Background and supporting rationale: Although the cure rate for T Cell Acute Lymphoblastic Leukemia (T-ALL), a frequent pediatric leukemia, has been improved dramatically during the last couple of decades, the overall prognosis remains dismal due to frequent disease relapse and the absence of non-cytotoxic targeted therapy options. Despite the fact that drugs targeting the function of epigenetic inhibitors have been approved in the context of other hematopoietic malignancies, such drugs are currently not available for T-ALL treatment. This is mainly due to the lack of understanding of the exact mechanisms of action of specific chromatin modulators in T-ALL, although some light was shed recently mainly through the identification of mutations of specific enzymes with chromatin-related action in T cell leukemia. We hypothesize here that epigenetic drugs can be used as a targeted therapy against leukemia especially in cases where more generalized genotoxic treatments have failed. Using mouse models and primary human samples, we recently identified inactivating genetic alterations of members of the polycomb repressive complex 2 (PRC2) and revealed the importance of the levels of the repressive mark H3K27me3 in leukemogenesis. In this application we hypothesize that regulation of H3K27me by specific demethylases is key for the induction and progression of T-ALL and that targeting of such enzymes could lead to disease remission.

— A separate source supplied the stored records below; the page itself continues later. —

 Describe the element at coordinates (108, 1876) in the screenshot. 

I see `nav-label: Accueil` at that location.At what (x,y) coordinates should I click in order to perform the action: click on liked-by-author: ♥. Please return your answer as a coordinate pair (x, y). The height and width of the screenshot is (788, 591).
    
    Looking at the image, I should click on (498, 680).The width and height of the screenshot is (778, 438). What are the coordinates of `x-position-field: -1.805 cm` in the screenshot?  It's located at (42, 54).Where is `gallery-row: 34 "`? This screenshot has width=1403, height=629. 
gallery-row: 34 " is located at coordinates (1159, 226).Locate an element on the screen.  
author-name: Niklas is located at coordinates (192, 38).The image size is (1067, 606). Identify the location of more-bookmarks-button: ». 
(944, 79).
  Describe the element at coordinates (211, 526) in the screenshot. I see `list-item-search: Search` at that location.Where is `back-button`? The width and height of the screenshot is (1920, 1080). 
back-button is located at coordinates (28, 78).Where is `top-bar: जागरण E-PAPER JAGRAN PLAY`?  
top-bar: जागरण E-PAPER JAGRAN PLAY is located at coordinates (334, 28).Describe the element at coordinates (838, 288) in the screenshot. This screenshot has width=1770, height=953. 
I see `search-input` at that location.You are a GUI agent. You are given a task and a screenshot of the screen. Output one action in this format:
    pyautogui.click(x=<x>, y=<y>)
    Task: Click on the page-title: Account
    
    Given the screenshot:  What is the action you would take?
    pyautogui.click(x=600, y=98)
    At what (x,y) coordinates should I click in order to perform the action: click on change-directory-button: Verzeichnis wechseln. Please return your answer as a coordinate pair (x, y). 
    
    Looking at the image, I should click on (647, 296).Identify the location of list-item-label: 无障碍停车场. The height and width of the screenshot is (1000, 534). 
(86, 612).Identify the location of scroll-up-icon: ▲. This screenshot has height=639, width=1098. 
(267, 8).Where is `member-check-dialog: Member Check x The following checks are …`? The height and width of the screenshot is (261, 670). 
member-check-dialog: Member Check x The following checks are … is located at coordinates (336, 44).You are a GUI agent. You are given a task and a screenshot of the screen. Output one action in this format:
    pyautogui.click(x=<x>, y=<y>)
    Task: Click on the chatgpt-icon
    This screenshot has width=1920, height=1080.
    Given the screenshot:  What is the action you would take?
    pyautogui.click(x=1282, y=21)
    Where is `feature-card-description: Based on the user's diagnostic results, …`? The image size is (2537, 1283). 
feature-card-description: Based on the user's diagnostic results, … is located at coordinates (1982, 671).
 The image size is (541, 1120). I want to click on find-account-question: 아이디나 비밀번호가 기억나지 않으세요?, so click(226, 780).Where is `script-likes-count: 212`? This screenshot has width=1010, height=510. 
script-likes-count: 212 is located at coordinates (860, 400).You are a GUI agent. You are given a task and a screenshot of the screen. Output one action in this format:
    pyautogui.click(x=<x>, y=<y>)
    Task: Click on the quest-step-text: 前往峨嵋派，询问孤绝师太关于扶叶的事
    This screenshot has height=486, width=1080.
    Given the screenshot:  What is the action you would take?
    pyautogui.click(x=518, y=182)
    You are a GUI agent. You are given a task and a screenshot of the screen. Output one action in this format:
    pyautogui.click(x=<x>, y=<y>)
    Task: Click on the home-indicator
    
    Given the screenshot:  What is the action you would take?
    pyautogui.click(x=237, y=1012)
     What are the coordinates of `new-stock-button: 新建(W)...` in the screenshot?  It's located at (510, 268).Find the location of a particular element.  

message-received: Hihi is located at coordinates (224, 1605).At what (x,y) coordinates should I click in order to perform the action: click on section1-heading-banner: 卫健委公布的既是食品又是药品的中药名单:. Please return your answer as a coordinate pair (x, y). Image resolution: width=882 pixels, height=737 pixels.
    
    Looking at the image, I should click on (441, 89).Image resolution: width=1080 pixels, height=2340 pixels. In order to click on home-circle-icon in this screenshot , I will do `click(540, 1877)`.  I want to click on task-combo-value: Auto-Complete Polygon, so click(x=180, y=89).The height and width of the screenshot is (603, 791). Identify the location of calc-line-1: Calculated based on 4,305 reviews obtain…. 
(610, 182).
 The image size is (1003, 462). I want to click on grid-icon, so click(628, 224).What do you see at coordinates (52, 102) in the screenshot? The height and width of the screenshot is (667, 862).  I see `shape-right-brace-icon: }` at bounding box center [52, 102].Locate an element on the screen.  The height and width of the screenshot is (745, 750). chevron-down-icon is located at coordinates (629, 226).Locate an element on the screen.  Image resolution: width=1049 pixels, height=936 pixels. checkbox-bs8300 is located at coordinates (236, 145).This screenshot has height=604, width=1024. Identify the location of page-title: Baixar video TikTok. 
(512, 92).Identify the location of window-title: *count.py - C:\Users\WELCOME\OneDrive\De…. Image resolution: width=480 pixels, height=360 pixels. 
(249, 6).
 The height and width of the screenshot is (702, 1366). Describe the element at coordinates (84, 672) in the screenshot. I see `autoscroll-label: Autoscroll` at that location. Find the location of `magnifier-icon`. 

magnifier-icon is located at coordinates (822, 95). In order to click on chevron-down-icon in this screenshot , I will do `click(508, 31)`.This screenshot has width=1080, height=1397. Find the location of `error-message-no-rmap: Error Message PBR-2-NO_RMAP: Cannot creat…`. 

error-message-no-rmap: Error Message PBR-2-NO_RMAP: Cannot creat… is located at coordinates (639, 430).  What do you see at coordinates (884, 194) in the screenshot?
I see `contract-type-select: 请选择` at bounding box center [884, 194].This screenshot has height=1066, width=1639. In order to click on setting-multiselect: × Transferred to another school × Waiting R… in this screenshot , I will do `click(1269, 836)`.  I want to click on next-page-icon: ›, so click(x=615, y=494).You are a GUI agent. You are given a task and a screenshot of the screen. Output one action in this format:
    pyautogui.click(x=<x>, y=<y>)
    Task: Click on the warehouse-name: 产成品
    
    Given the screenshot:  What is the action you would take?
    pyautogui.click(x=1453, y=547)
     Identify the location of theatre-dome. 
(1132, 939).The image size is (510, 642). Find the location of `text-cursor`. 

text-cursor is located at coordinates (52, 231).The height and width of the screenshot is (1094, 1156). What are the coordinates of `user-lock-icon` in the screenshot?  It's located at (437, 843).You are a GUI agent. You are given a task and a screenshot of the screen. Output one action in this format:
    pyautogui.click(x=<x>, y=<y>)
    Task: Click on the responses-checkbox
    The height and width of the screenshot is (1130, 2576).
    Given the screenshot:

We will address this hypothesis in the following experimental aims: Aim 1. Characterizing a H3K27me3-associated prognostic signature in pediatric T- ALL. This Aim will dissect the genetic status of EZH2, JMJD3 and UTX and their associated epigenetic and transcriptional changes in a plethora of diagnosis and relapse samples across the spectrum pediatric T-ALL. Aim 2. Testing a small molecule inhibitor against JMJD3 demethylase on primary cells and human:mouse xenograft models of T-LL. We will directly test the ability of novel small molecule inhibitors targeting JMJD3 in human xenografts using representative primary cells with combinations of EZH2 and UTX mutations. Aim 3. Dissecting the molecular mechanisms of action of the JMJD3 inhibitor GSKJ4 in T-LL. Our hypothesis is that the GSK inhibitor inactivates JMJD3 function leading to H3K27 hyper-methylation (and silencing) of key oncogenic pathways.